Extract every line of the data below that contains the string "width", matching case exactly.

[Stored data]
▬▬▬▬▬▬

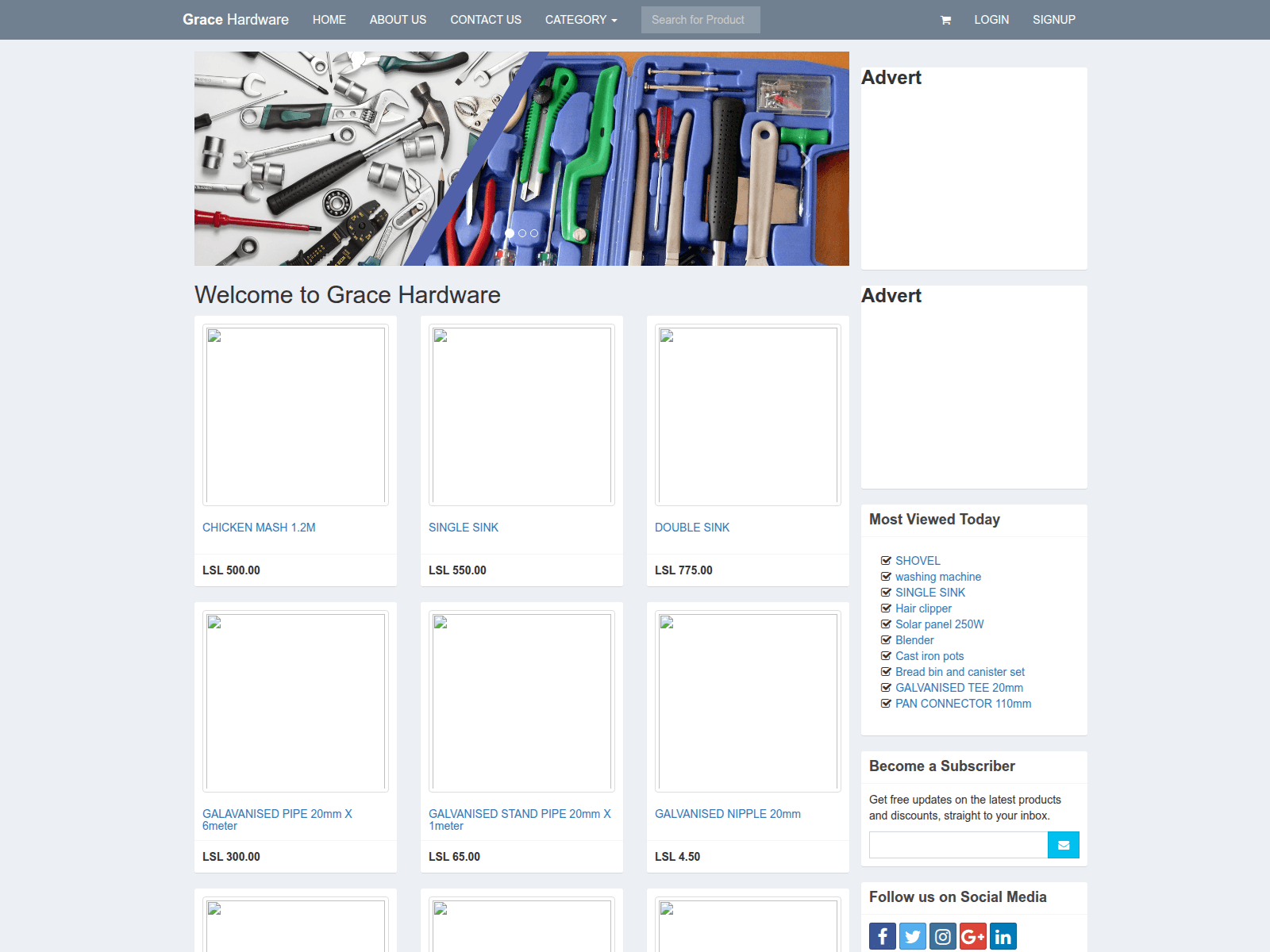Expand the CATEGORY dropdown

coord(580,20)
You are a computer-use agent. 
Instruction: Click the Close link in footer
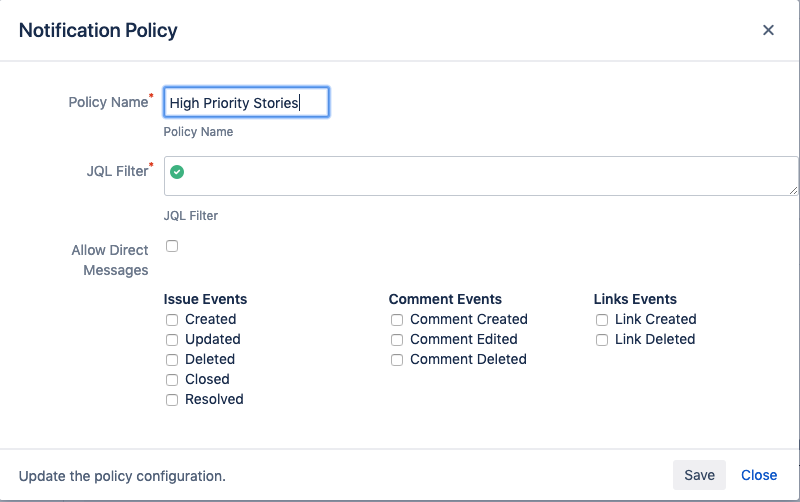(759, 475)
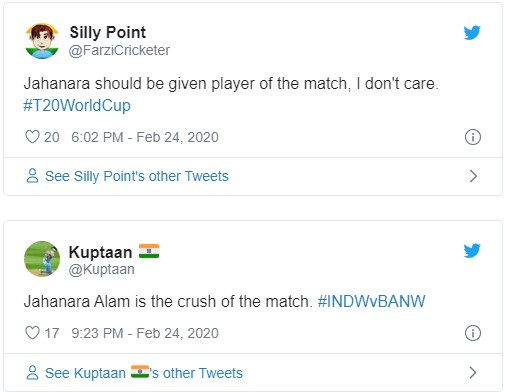Click the @FarziCricketer handle

tap(119, 50)
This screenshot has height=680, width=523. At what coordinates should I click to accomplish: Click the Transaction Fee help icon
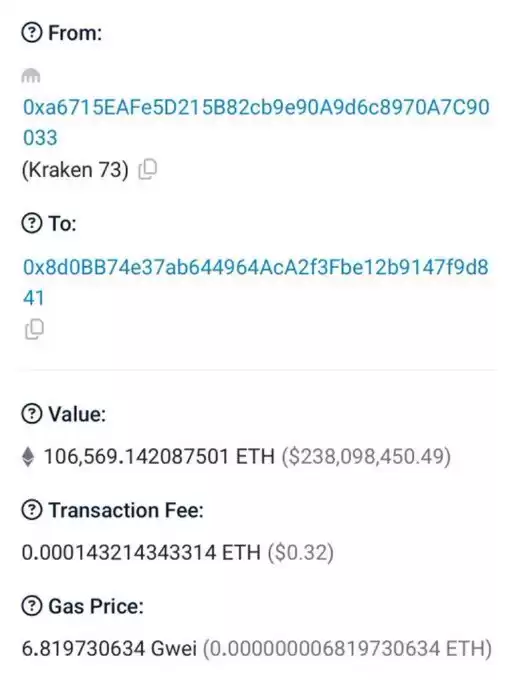pos(32,510)
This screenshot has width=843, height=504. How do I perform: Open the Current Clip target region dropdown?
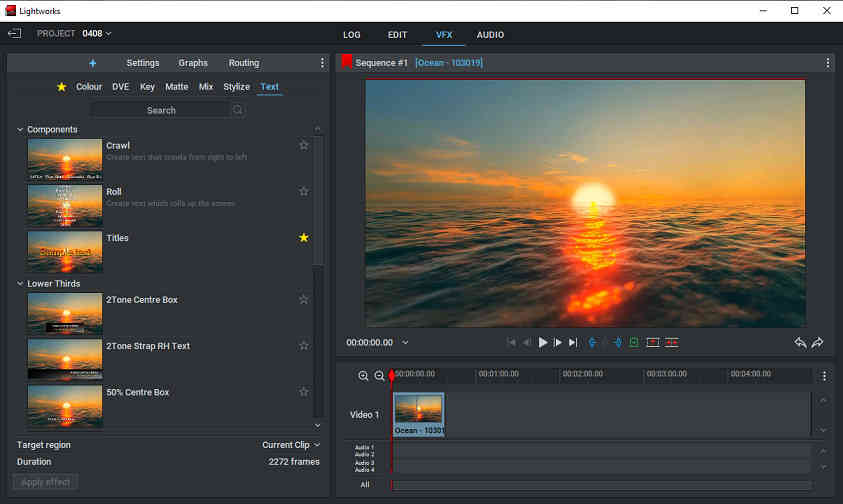coord(291,445)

▬▬▬▬▬▬

- _Response to this task_
This screenshot has height=680, width=523. At what coordinates should I click to accomplish: Click the Transaction Fee help icon
This screenshot has width=843, height=504. How do I perform: Open the Current Clip target region dropdown?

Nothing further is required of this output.